The government’s Minister of Oil and Minerals Ahmad Abdullah Dares offered the information on Saturday during an interview with Yemen’s al-Masirah television network.
According to the official, between 2018 and July this year, the coalition has stolen more than 130 million barrels of Yemen’s oil. The stolen oil, he added, was worth close to $9.5 billion.
He added that the so-called coalition stole over 18 million barrels of Yemen's oil, which at an average oil price of 72 dollars per barrel, would amount to 1.3 billion dollars.
Dares said the coalition stole over 29.6 million barrels of Yemen's oil in 2019 and more than 31 million barrels in 2021, which respectively amounted to 2.3 billion dollars at an average oil price of 77 dollars per barrel and over two billion dollars at an average price of 49 dollars per barrel.
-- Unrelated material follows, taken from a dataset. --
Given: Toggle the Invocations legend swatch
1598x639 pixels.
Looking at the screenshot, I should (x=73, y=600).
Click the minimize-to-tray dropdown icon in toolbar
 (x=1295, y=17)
Last month, Essam al-Mutawakel, a spokesman for the Yemen Petroleum Company (YPC), told Lebanon’s al-Mayadeen television news network that Yemen had sufficient oil and natural gas resources for both domestic consumption and exports. The nation was, however, has been deprived of its national wealth and its people live under dire conditions amid the Saudi-led coalition’s looting of the crude resources.
“Yemen does not benefit from revenues derived from its crude oil sales, as the petrodollars are deposited in a Saudi National Bank account in Riyadh,” Mutawakel noted.
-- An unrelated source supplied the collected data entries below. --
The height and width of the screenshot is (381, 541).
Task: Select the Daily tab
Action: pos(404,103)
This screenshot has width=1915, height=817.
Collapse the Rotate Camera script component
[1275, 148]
He stressed that “the coalition of aggression, spearhead by the United States, bears full responsibility for the fuel crisis in Yemen.”
Saudi Arabia launched the devastating war on Yemen in March 2015 in collaboration with its Arab allies and with arms, logistical, and political support from the US and other Western states.
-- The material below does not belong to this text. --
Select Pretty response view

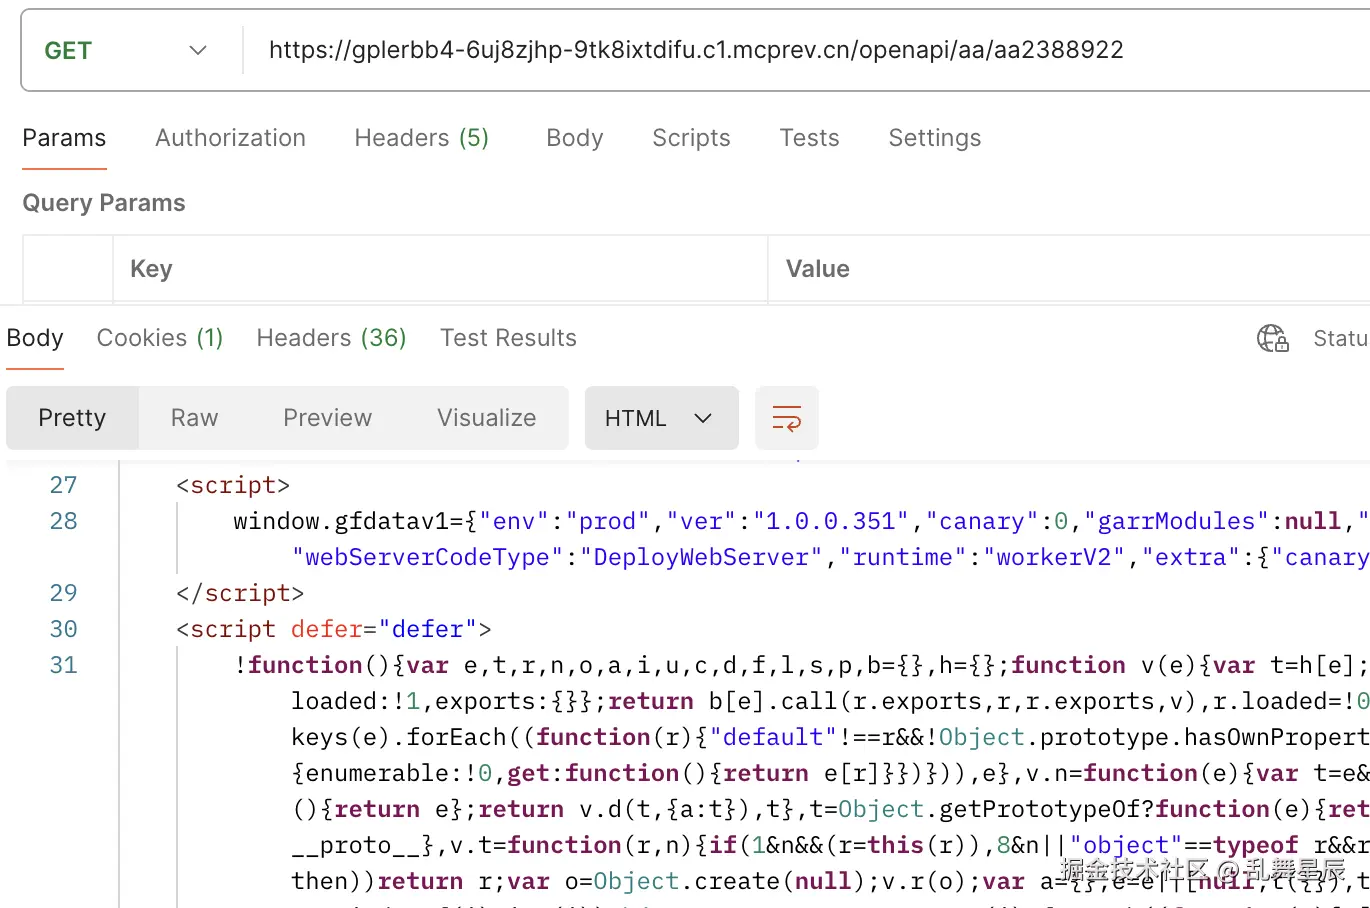[72, 418]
The objective was to reinstall the Riyadh-friendly regime of former Yemeni president, Abd Rabbuh Mansur Hadi, and crush Yemen’s Houthi Ansarullah movement, which has been running state affairs in the absence of a functional government.
While the Saudi-led coalition has failed to meet any of its objectives, the war has killed hundreds of thousands of Yemenis and spawned the world’s worst humanitarian crisis.